**Task requirements**
Of the lines in the data below, write out exactly those from the one holding "Task: Switch to the CPU Features tab" through the one holding "This screenshot has height=407, width=642.", both included.

**Data records**
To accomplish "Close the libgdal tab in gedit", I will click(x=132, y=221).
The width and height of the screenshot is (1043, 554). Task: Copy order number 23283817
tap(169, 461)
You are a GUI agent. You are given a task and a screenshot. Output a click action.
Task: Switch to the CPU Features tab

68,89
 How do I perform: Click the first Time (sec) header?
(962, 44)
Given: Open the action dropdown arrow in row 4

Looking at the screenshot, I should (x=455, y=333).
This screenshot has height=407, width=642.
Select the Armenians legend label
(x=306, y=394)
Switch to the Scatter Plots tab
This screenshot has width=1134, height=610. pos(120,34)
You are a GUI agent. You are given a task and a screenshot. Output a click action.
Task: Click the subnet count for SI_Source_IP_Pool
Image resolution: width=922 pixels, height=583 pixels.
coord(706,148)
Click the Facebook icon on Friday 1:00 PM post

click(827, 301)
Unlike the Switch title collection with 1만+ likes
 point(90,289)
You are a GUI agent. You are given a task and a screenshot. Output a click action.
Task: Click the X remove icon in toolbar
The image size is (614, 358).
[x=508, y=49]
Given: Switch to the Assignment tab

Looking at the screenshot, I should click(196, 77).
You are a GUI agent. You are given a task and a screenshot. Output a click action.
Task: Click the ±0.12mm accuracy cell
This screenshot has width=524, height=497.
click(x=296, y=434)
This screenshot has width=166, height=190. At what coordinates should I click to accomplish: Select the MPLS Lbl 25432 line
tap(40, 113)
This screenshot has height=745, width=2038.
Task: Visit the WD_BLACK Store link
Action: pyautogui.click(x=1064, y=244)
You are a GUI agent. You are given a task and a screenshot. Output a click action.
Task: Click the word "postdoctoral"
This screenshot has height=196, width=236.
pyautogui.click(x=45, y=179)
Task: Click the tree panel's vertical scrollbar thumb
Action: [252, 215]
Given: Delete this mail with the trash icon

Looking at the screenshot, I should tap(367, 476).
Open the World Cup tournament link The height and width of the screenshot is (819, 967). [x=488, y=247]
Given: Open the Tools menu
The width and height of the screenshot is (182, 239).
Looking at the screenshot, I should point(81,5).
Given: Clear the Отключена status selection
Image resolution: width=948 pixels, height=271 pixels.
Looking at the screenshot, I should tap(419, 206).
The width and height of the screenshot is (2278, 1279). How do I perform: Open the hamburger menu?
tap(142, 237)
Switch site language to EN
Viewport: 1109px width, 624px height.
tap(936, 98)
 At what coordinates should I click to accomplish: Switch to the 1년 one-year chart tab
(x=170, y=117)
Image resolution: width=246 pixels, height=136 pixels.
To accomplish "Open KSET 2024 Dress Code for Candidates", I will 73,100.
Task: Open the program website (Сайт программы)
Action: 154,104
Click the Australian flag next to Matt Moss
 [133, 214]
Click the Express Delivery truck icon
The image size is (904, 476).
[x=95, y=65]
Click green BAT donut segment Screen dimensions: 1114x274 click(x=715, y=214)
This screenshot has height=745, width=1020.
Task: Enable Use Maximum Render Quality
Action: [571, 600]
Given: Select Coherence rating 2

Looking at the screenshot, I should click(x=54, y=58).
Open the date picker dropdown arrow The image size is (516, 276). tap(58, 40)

**Answer below**
Task: Switch to the CPU Features tab

68,89
 How do I perform: Click the first Time (sec) header?
(962, 44)
Given: Open the action dropdown arrow in row 4

Looking at the screenshot, I should (x=455, y=333).
This screenshot has height=407, width=642.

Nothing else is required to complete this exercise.